The Scentre Group (ASX: SCG) share price has fallen 4.24% on the ASX this afternoon despite increasing its full-year funds from operations (FFO) by 3.9%.
What did Scentre Group report?
Profit attributable to securityholders fell 45.8% on prior corresponding period (pcp) during the year to $2.29 billion, down from $4.22 in FY17.
Scentre Group’s FFO per security rose 3.9% to 25.24 cents per security (cps) while management also increased the group’s distribution per security by 2.0% pcp to 22.16 cps.
The real estate investment trust (REIT) recorded total revenue of $1.96 billion while earnings before interest and tax (EBIT) came in at $3.07 billion largely due to $1.15 billion of asset revaluations during the year.
Total specialty in-store sales increased 1.5% on pcp while total portfolio sales increased $1 billion to $24 billion for the year.
Scentre Group completed projects including Plenty Valley, Carousel, Coomera, Kotara and Tea Tree Plaza for a total project cost of $1.11 billion during FY18. The group’s Newmarket development remains ongoing for 2019 with an estimated $730 million project cost and more than $3 billion remains in the future development pipeline.
The group’s asset quality remains sound with total assets increasing by $2.5 billion to $40.98 billion, while net assets rose marginally to $23.64 billion at year-end.

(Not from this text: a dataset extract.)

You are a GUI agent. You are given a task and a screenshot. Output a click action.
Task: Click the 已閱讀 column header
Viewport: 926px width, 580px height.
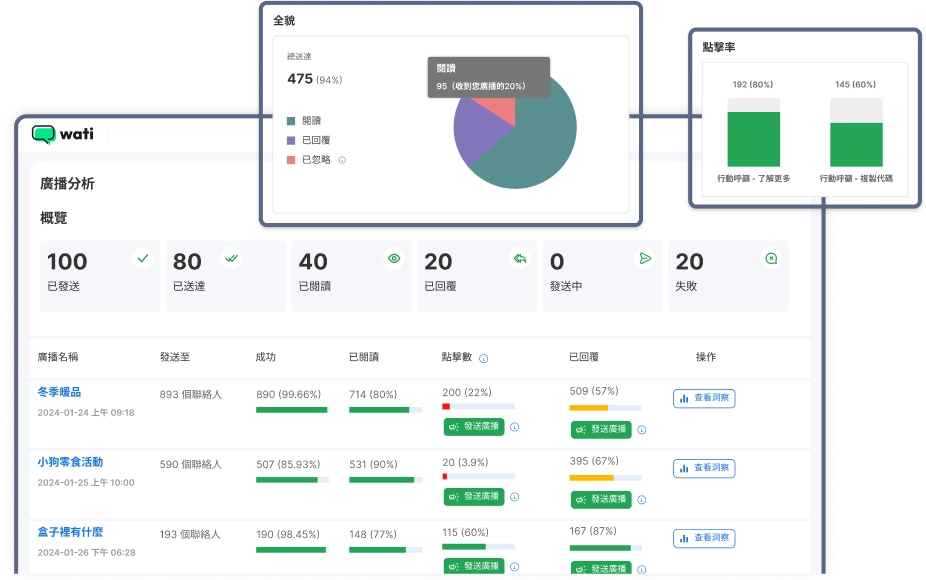tap(364, 357)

Occupancy rates remain strong at 99.3% at year-end as retail demand has been sustained at Westfield locations around the country despite a broad market deterioration in the retail sector over the last 6 months or so.
Management has forecast FY19 FFO growth of ~3% with a forecast distribution of 22.60 cents per security, however, I’d be wary of further headwinds in the next 12 months for large retailers.
It’s been something of a mixed bag this reporting season for the REITs and I don’t think Scentre is necessarily best-placed for an economic downturn given its significant retail exposure.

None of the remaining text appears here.